• [Prompt]: In the records that follow, find each line containing "computer" and copy it.

• [Listed entries]:
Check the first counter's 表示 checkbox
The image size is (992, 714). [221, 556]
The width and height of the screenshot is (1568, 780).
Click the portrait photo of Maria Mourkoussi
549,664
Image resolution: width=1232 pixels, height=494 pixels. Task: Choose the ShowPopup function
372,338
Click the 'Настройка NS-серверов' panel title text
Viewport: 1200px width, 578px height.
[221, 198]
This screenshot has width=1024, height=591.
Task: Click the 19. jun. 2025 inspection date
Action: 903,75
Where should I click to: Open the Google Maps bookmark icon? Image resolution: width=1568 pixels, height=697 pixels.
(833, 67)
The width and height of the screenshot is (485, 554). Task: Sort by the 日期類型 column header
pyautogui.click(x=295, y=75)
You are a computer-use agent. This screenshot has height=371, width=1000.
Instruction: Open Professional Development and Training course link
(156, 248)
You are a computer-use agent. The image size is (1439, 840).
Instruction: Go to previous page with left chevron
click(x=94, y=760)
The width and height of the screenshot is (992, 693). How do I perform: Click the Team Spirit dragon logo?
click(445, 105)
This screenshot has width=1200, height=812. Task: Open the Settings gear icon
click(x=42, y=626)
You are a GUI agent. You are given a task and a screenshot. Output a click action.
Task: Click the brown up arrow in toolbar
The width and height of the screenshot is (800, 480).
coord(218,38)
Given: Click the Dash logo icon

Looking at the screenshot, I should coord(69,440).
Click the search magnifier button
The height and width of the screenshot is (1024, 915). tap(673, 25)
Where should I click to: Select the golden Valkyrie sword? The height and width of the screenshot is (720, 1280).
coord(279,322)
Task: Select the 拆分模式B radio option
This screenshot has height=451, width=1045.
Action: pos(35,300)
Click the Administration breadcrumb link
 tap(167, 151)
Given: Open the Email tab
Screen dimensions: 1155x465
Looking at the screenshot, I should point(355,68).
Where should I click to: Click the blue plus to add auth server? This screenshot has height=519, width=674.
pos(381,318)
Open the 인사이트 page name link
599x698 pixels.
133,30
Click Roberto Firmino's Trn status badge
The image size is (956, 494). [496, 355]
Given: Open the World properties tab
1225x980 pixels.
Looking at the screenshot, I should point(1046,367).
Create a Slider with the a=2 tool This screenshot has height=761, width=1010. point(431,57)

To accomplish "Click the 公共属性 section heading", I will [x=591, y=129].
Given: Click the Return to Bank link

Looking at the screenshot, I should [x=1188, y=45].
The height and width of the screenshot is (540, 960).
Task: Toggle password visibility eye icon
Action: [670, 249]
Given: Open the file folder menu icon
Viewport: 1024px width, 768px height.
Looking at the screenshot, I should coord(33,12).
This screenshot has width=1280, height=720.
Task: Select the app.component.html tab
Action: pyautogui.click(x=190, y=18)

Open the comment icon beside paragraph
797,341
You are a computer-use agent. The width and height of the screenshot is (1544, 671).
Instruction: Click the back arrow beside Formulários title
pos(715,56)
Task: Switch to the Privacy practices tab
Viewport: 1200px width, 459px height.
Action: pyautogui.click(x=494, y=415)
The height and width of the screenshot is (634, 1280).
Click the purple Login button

• [Output of the task]:
You are a computer-use agent. This screenshot has height=371, width=1000.
You are a computer-use agent. The image size is (1439, 840).
You are a computer-use agent. The width and height of the screenshot is (1544, 671).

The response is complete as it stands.